Mediziner bekamen die Abstoßung in den Griff

Die Mediziner und Pflegekräfte im Knappschafts-Krankenhaus in Bochum-Langendreer haben das Problem in den Griff bekommen – mit Medikamenten und Blutplasma-Wechseln. „Und dafür sind wir alle dankbar.“

Im Krankenhaus in Bochum-Langendreer: Michael Leister (links) mit seinem Bruder Holger nach der Organtransplantation.
Im Krankenhaus in Bochum-Langendreer: Michael Leister (links) mit seinem Bruder Holger nach der Organtransplantation. © Dunja Lomm

Blick zurück: Holger Leister, passionierter Motorradfahrer, hat auf einem Parkplatz im Wodantal im Jahr 2005 einen Unfall. Er rammt mit seinem Bike den Bordstein, stürzt, wird schwer verletzt, 36-mal operiert – und verliert nach einer Entzündung sein rechtes Bein bis hoch zum Oberschenkel.

Starke Schmerzmittel schädigten die Nieren

In dieser Zeit bekommt Holger Leister starke Schmerzmittel, die sich auf die Nierenfunktion auswirken, das Organ so stark schädigen, dass er Frührentner, schließlich Dialyse-Patient wird. „Anderthalb Jahre lang dreimal in der Woche zur Dialyse. Je für viereinhalb Stunden. Ich war fix und fertig.“

Der einzige Ausweg: eine Organspende. „In Deutschland ist es so, dass du mit einer Wartezeit von im Schnitt 10 Jahren schneller eine neue Niere bekommst als eine Dauerkarte für den BVB. Das dauert so um die 12 Jahre.“ Holger Leisters Lächeln wird bei diesen Worten dünner.

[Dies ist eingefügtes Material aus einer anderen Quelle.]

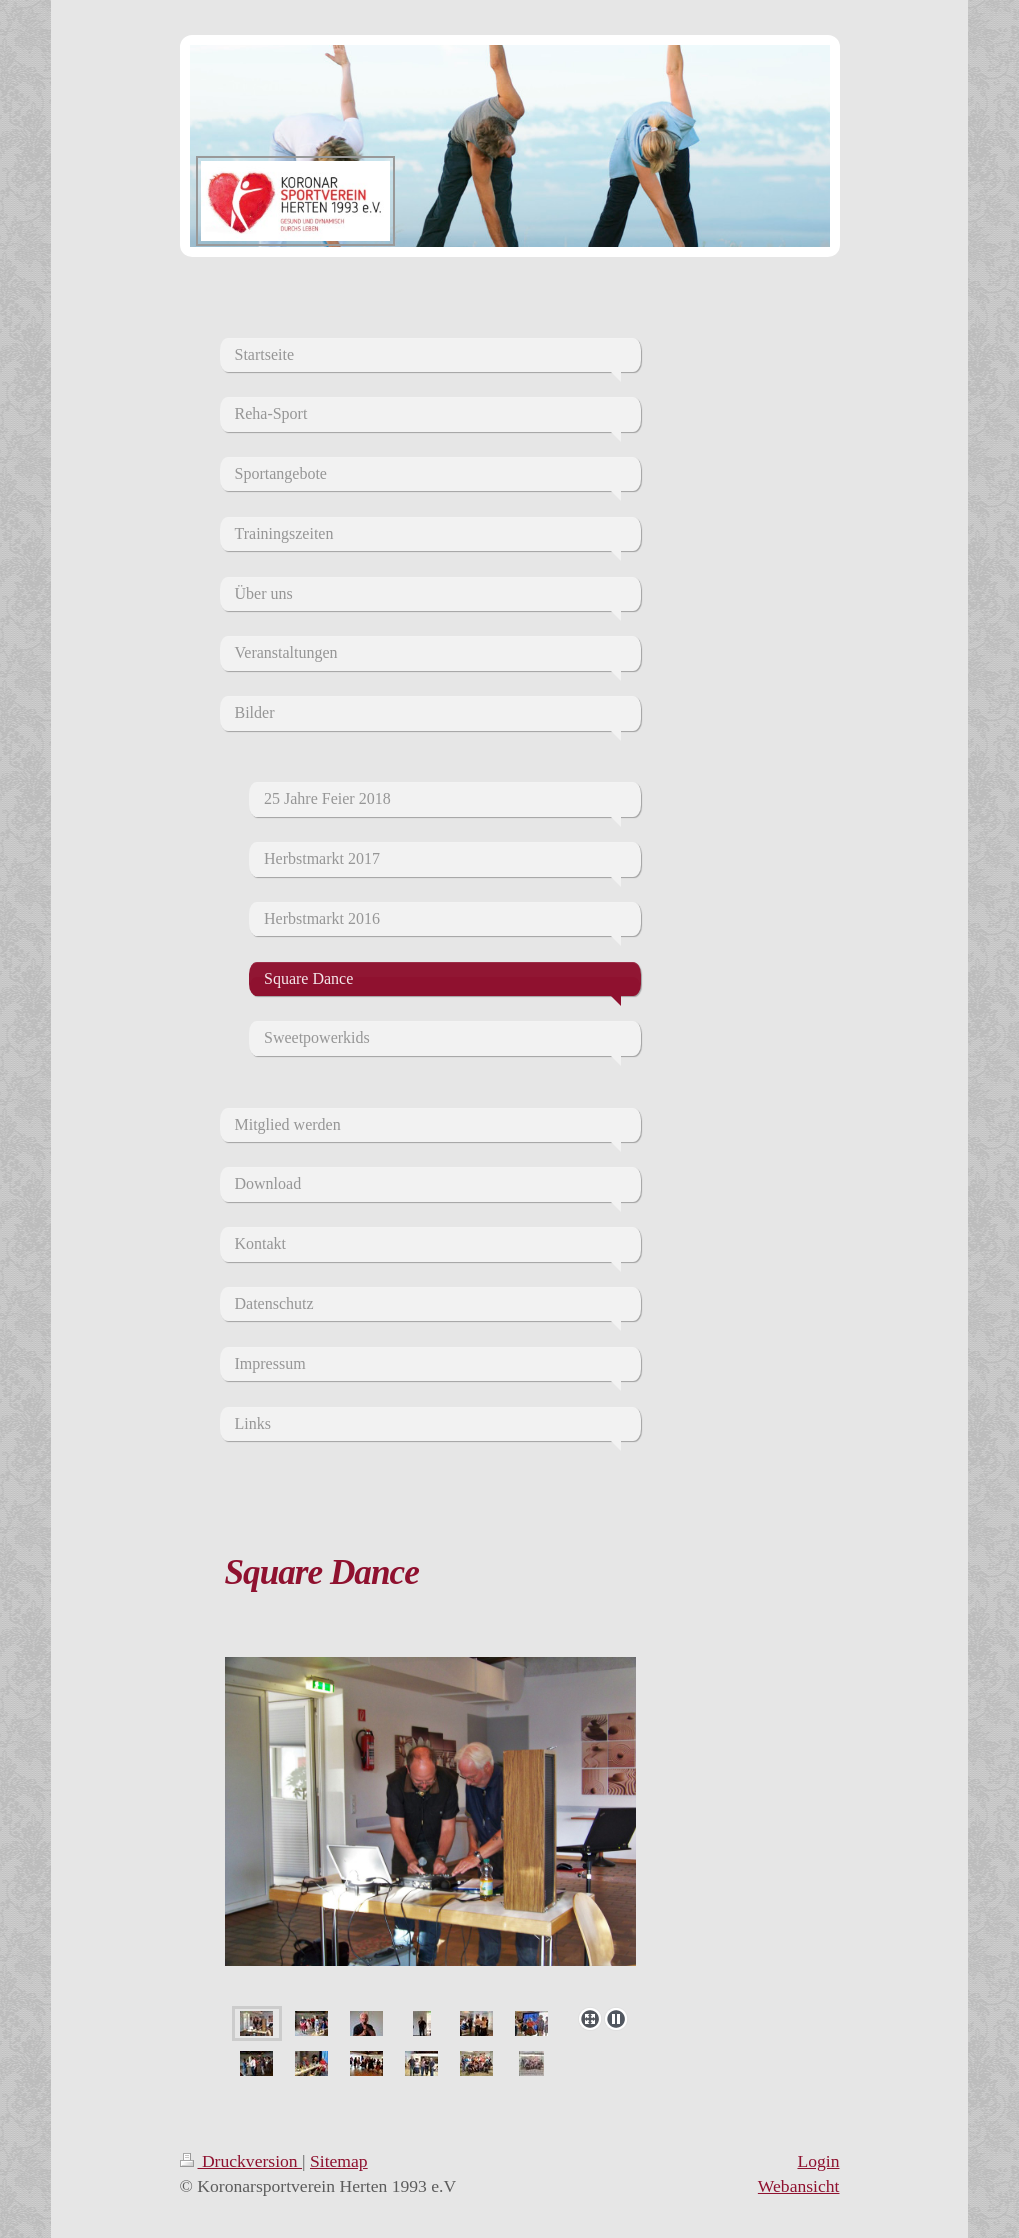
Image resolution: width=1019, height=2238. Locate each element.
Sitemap (339, 2161)
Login (818, 2161)
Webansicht (799, 2186)
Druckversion (241, 2161)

Auch das Spenden der Niere birgt Risiken

„Als mein Bruder mir sagte, dass er mir eine Niere spenden will, da war das unglaublich. Aber am Anfang hatte ich echt meine Probleme damit, denn das war ja auch für ihn ein Risiko: Er gibt ein Organ ab, obwohl es nicht sicher ist, dass ich es am Ende auch wirklich vertrage.“

Michael Leister – er ist stilgerecht im Schalke-Trikot zum WAZ-Gespräch in an die Johannessegener Straße gekommen, winkt ab: „Für mich war von Anfang an klar, dass ich das durchziehe. Ohne wenn und aber. Das habe ich dann auch den Ärzten im Krankenhaus gesagt, als sich mich über die möglichen Risiken informiert haben.“

In den Trikots ihrer Vereine zusammen im Klinikzimmer

Gesagt, gespendet: Schalker rettet Dortmunder. Das sorgte dann auch in der Klinik für Aufsehen, zumal sich die ungleich gleichen Zimmernachbarn jeweils in den Trikots ihres Lieblingsvereins zeigten. „So was kannst du nur noch mit Humor nehmen“, so die Brüder.

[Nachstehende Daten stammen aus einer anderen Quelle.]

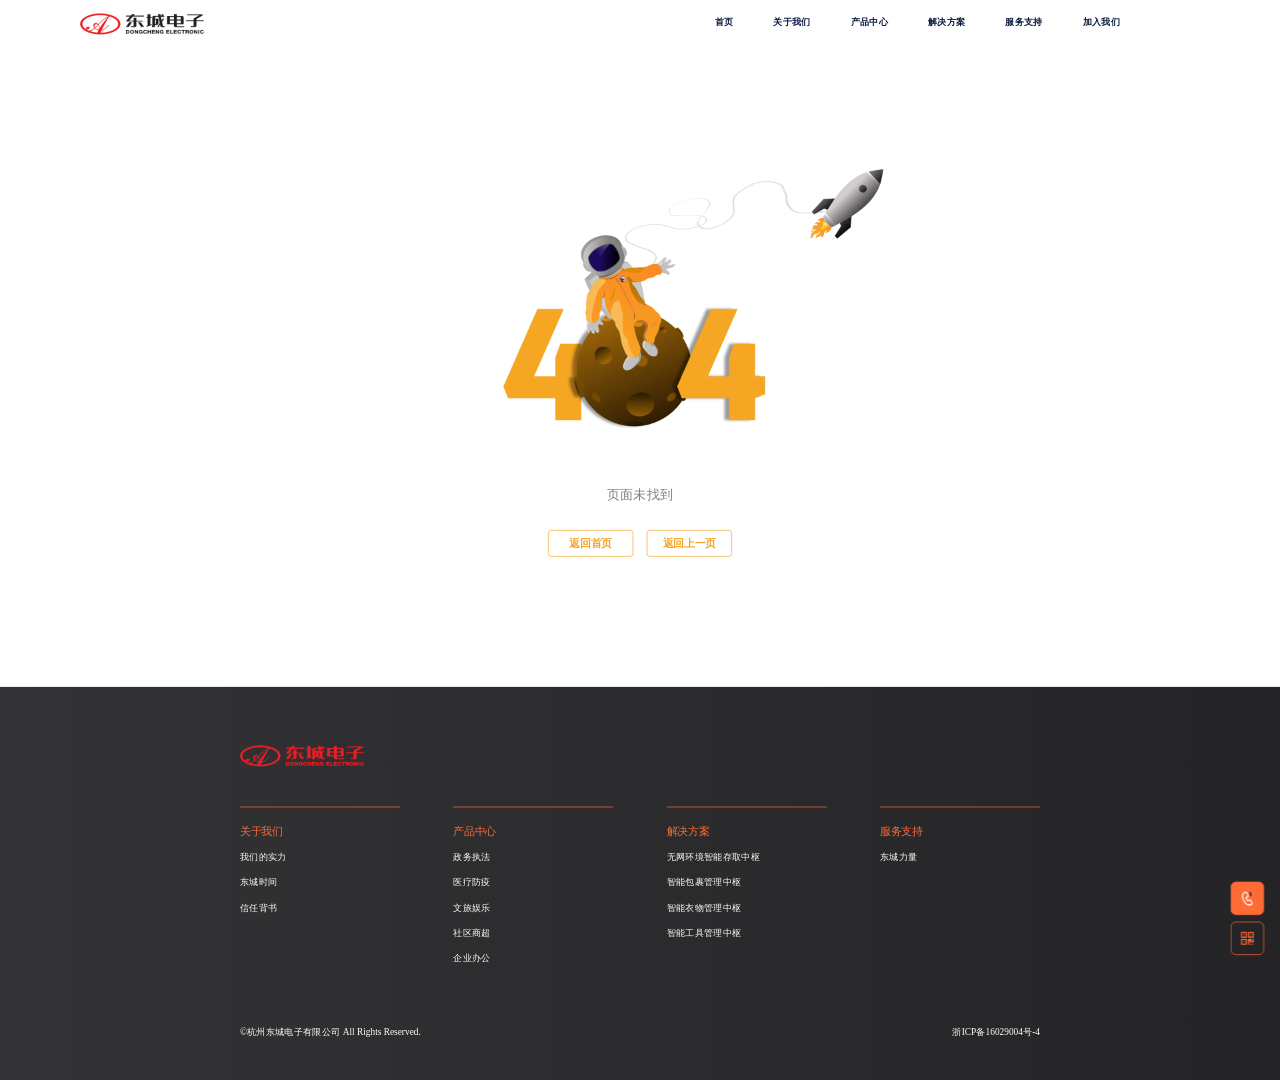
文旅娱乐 (471, 908)
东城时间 (258, 882)
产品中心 (869, 22)
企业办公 (471, 958)
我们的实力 (263, 857)
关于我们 (791, 22)
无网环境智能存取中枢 (713, 857)
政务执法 (471, 857)
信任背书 (258, 908)
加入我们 (1101, 22)
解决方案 (946, 22)
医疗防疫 (471, 882)
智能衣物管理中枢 (704, 908)
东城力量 (898, 857)
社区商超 (471, 933)
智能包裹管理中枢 (704, 882)
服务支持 (1023, 22)
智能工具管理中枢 (704, 933)
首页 (724, 22)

Bekenntnis zur Tradition: Diesen Knappengruß trägt der Borusse und Hattinger Holger Leister als Tätowierung auf dem Unterarm.
Bekenntnis zur Tradition: Diesen Knappengruß trägt der Borusse und Hattinger Holger Leister als Tätowierung auf dem Unterarm. © Stefan Melneczuk

Holger Leister als beinharter Borusse legt noch einen drauf: „Wenn ein Schalker Teil Deutscher Meister werden will, dann muss man eben transplantieren.“ Wer entscheidet in dieser Saison das Rennen um Platz 1 der Bundesliga-Tabelle? „Bayern München“, antworten die Brüder nach ihrem persönlichen Transfer-Krimi unisono.